As if surprised at my courage, her lips twisted in a slight smile. “Because I’m not who I want to be.”

She held out a book to me. “I think you may need this.”

I took it, careful not to touch her, and read the title,
A History of the County of Bland.
Wow. How had she known that was what I had come into the library to find? Apparently, Spriteblood must be psychic, too. I smiled at her.

“Tha--” I got cut off by Adam who gave me a hard shove through the door.

Do not say anything else!
His voice warned, bouncing and echoing through my head.

Somehow we managed to get all the way down the hall and around the corner in record speed before he spoke.

“Never say ‘thank you’ to a fae of any kind,” he warned me, squeezing my hand in his. “They think that you will be implying that you are grateful to them, and that you will owe them a favor in turn one day. Their favors never tend to be small, either, so never owe them anything.
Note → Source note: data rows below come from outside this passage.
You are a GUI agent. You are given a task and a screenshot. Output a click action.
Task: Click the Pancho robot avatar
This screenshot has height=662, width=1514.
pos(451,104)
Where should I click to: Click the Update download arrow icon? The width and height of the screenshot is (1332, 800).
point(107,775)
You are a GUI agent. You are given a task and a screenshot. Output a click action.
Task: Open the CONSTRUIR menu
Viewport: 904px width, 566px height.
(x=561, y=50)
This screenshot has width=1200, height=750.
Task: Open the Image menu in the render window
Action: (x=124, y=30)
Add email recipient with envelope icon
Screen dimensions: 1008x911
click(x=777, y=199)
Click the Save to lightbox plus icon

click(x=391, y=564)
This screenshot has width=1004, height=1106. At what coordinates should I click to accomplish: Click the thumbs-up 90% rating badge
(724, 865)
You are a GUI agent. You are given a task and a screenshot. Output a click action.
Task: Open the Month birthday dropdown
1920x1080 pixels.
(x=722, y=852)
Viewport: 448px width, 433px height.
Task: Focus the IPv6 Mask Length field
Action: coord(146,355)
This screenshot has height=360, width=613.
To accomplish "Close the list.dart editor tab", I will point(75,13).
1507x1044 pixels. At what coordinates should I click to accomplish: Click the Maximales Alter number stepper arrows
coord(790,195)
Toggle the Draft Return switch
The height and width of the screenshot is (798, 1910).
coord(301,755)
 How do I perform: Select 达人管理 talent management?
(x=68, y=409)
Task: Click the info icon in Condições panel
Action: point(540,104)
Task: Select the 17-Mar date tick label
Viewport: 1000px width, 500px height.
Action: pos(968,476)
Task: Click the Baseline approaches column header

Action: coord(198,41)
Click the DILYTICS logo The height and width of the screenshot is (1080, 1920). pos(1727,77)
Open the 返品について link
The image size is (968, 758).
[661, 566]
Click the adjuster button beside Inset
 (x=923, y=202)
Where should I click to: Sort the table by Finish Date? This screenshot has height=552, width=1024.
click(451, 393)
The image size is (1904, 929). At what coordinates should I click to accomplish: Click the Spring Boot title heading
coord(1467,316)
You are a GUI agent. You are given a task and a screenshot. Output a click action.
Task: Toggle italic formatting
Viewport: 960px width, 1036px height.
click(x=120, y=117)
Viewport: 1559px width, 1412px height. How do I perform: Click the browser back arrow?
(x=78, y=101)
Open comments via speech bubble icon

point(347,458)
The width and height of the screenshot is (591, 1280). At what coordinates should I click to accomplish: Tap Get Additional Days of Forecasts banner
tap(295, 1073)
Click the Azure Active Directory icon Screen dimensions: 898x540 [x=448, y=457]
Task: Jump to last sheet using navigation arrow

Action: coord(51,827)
Understand?”

“Sure,” I said, finding myself at the door of my next class.

“We’ve got to go,” Ed warned, heading down the hall towards a bald, frowning teacher who stood with his hands on his hips.

Adam ducked his head down and gave me a quick kiss before following Ed. I took a breath and opened the door, hoping that my next class was taught by someone as ordinary as me.

“As far as I know, her real name is Wynter,” Adam said, safe in the confines of my Jeep after school. “She’s old. Really old. Hundreds of years at least, although no one knows how many. Like we said before, her race is Spriteblood, and normally you would never run into one anywhere during your entire lifetime. Generally, they hate humankind, unless of course, they get a taste of human flesh and want more. My people have stories of entire tribes that have been wiped out by a single Spriteblood. Wynter’s different, though, and likes humans. She even envies us, I think. That’s why she takes on the form she does, to try to fit into our world.”


Mrs.
Graham,” I said weakly. “She’s married?”

“Was married, and no she didn’t eat him,” he laughed. “This husband died of old age. She’s been married several times. When she falls in love, the man sees her how she is, in her true form, not the grouchy old woman. They say she was heartbroken over her first husband when he died, so that the next few after him, she tried to change into Spriteblood so that they wouldn’t die. It never worked and they ended up dying long, excruciating deaths. Mortified by the pain she had caused, she gave up trying and now she just lets them go when their time comes.”